- YOUR ASSIGNMENT:
Transcribe the data below verbatim from the line with "Task: Toggle the 废弃的 checkbox" to the line with "You are a computer-use agent. Image". Include both of those lines.

(Saved entries)
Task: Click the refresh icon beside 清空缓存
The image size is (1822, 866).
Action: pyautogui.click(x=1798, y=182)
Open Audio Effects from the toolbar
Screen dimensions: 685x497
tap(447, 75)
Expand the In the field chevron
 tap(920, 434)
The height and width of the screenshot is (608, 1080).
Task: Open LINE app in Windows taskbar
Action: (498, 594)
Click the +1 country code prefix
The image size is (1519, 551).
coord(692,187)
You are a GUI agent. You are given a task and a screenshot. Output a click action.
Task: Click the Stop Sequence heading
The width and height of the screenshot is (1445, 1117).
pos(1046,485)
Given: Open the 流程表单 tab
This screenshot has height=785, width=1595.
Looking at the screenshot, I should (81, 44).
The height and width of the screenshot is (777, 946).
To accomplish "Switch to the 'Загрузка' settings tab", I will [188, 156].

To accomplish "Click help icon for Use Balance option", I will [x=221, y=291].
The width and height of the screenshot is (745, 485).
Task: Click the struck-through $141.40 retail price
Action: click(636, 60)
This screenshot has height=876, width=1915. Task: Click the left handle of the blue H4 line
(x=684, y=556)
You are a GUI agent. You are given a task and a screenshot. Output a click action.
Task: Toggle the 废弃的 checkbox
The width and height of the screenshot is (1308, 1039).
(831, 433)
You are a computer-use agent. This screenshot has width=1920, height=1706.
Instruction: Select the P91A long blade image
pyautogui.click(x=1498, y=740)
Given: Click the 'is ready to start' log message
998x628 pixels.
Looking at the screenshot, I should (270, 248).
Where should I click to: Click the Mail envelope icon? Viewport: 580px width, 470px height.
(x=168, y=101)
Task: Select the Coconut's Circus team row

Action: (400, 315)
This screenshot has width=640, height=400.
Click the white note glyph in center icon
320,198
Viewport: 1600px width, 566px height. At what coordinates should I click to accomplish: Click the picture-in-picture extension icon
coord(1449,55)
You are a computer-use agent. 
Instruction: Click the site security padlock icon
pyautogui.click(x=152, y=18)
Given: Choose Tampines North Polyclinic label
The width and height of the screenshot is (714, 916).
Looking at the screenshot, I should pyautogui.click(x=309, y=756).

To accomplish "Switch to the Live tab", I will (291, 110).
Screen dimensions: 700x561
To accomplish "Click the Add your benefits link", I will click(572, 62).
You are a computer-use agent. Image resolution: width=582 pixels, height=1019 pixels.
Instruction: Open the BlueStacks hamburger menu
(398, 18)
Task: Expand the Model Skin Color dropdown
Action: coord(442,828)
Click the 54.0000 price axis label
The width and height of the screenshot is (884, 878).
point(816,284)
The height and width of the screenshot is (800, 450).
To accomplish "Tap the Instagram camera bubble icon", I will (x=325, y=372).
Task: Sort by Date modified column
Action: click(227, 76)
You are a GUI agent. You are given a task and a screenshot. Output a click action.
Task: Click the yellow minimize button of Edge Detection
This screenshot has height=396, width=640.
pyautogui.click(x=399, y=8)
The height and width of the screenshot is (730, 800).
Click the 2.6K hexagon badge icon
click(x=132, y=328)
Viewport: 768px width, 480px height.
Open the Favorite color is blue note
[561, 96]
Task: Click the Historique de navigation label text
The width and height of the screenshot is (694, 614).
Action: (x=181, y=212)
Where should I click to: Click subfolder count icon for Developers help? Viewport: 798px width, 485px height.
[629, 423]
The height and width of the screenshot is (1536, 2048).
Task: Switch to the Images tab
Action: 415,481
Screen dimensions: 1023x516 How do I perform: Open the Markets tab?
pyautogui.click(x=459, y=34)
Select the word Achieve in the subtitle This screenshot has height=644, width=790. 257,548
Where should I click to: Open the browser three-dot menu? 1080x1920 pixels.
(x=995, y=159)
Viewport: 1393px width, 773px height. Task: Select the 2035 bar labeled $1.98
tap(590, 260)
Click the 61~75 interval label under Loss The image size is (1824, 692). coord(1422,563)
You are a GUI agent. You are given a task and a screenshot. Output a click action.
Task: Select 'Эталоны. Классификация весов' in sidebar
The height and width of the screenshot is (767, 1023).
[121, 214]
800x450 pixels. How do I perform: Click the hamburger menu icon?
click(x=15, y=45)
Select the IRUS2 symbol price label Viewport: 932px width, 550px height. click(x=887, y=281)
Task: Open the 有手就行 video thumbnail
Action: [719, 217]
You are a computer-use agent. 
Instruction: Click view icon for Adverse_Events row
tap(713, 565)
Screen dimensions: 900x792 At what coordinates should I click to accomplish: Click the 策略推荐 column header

- RESULT BELOW:
Task: Toggle the 废弃的 checkbox
The width and height of the screenshot is (1308, 1039).
(831, 433)
You are a computer-use agent. This screenshot has width=1920, height=1706.
Instruction: Select the P91A long blade image
pyautogui.click(x=1498, y=740)
Given: Click the 'is ready to start' log message
998x628 pixels.
Looking at the screenshot, I should (270, 248).
Where should I click to: Click the Mail envelope icon? Viewport: 580px width, 470px height.
(x=168, y=101)
Task: Select the Coconut's Circus team row

Action: (400, 315)
This screenshot has width=640, height=400.
Click the white note glyph in center icon
320,198
Viewport: 1600px width, 566px height. At what coordinates should I click to accomplish: Click the picture-in-picture extension icon
coord(1449,55)
You are a computer-use agent. 
Instruction: Click the site security padlock icon
pyautogui.click(x=152, y=18)
Given: Choose Tampines North Polyclinic label
The width and height of the screenshot is (714, 916).
Looking at the screenshot, I should pyautogui.click(x=309, y=756).

To accomplish "Switch to the Live tab", I will (291, 110).
Screen dimensions: 700x561
To accomplish "Click the Add your benefits link", I will click(572, 62).
You are a computer-use agent. Image resolution: width=582 pixels, height=1019 pixels.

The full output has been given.